%%

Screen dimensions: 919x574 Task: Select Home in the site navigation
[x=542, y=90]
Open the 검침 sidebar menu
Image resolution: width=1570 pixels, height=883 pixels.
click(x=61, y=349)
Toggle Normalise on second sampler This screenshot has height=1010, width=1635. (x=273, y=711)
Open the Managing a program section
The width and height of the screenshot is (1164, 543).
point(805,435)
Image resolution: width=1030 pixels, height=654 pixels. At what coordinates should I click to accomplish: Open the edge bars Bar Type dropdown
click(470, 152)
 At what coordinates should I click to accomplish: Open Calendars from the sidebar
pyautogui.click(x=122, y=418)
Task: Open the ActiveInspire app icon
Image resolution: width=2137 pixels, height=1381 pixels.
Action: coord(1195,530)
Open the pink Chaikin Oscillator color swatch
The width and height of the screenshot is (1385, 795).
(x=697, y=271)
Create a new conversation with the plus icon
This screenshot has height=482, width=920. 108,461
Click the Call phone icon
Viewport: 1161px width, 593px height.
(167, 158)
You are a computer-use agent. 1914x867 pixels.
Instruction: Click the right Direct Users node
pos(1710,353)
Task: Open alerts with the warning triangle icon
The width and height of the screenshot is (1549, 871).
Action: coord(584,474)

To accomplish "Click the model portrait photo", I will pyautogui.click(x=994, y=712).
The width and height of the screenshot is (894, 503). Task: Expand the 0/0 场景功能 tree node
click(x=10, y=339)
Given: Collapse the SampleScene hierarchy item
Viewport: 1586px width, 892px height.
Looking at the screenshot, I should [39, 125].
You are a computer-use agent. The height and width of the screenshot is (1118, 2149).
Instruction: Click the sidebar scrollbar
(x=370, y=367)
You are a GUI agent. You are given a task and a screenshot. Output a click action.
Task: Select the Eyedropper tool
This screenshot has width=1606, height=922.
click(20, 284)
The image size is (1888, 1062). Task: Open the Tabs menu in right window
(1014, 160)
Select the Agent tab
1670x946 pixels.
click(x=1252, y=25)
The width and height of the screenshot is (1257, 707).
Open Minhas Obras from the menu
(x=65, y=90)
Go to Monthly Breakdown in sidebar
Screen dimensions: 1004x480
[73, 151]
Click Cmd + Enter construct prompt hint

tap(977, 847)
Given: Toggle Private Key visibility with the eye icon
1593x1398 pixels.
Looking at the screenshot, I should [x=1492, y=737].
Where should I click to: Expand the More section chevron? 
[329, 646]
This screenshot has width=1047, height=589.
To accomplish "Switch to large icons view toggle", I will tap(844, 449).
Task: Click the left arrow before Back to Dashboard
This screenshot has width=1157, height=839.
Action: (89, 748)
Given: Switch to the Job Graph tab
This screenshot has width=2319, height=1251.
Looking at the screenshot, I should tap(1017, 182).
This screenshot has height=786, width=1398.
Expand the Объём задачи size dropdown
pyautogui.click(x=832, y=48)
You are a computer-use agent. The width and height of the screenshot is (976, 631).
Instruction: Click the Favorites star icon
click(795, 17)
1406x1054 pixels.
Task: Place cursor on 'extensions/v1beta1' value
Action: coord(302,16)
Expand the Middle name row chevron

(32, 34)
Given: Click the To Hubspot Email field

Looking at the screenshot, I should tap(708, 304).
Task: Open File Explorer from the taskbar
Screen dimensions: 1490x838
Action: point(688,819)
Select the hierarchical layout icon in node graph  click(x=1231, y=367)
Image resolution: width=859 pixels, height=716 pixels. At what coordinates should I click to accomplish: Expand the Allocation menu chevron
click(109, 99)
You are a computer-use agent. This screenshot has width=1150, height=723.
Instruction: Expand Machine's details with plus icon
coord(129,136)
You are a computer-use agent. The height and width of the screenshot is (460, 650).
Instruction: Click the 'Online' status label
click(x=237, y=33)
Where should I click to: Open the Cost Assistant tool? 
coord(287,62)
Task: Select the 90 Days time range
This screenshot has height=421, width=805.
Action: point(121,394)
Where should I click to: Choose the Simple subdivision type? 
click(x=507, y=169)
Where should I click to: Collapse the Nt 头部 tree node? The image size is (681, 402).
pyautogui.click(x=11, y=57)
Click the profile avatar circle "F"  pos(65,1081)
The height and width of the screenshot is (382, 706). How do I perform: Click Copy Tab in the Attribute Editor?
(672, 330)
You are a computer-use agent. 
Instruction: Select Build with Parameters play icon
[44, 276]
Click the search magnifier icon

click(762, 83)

%%

Problem
Using the listing above, return word for word each line from the one that has "1593x1398 pixels." through the one that has "Task: Click the", and no line outside that range.

Response to this exercise
1593x1398 pixels.
Looking at the screenshot, I should [x=1492, y=737].
Where should I click to: Expand the More section chevron? 
[329, 646]
This screenshot has width=1047, height=589.
To accomplish "Switch to large icons view toggle", I will tap(844, 449).
Task: Click the left arrow before Back to Dashboard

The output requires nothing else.